→ **WORK TASK**
The expected output is exactly the lines below, starting at the line with "Back to main collection (87, 16)" and ending at the line with "Justina Chen (418, 1252)", both included; no other line belongs in it.

----- INFORMATION SHOWN -----

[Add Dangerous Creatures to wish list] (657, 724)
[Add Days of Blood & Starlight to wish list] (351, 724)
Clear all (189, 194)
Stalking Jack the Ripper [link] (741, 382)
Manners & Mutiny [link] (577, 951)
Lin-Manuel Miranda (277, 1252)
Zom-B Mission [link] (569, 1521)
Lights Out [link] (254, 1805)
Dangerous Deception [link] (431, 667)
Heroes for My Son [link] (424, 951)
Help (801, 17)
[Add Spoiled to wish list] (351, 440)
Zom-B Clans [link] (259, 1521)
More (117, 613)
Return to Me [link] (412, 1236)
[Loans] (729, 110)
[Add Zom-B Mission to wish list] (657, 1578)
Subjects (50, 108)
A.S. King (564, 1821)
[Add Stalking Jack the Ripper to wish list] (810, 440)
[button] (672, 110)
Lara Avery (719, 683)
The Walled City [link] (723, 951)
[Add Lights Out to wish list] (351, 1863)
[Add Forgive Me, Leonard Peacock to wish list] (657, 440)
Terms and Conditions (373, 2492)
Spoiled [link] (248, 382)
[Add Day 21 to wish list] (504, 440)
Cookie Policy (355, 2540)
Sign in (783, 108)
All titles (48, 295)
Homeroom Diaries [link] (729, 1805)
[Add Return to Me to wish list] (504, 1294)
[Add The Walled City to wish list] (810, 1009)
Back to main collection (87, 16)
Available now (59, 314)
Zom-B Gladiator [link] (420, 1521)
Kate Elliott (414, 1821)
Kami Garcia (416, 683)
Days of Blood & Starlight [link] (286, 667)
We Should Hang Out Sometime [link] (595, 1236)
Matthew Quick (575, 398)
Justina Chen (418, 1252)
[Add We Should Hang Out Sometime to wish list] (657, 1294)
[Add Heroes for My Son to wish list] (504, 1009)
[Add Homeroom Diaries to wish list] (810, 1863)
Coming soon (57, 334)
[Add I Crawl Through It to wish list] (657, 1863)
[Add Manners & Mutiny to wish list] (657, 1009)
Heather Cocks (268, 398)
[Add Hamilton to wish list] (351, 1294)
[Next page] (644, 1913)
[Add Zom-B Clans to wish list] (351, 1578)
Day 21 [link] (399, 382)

-----

→ **RESULT**
Back to main collection (87, 16)
Available now (59, 314)
Zom-B Gladiator [link] (420, 1521)
Kate Elliott (414, 1821)
Kami Garcia (416, 683)
Days of Blood & Starlight [link] (286, 667)
We Should Hang Out Sometime [link] (595, 1236)
Matthew Quick (575, 398)
Justina Chen (418, 1252)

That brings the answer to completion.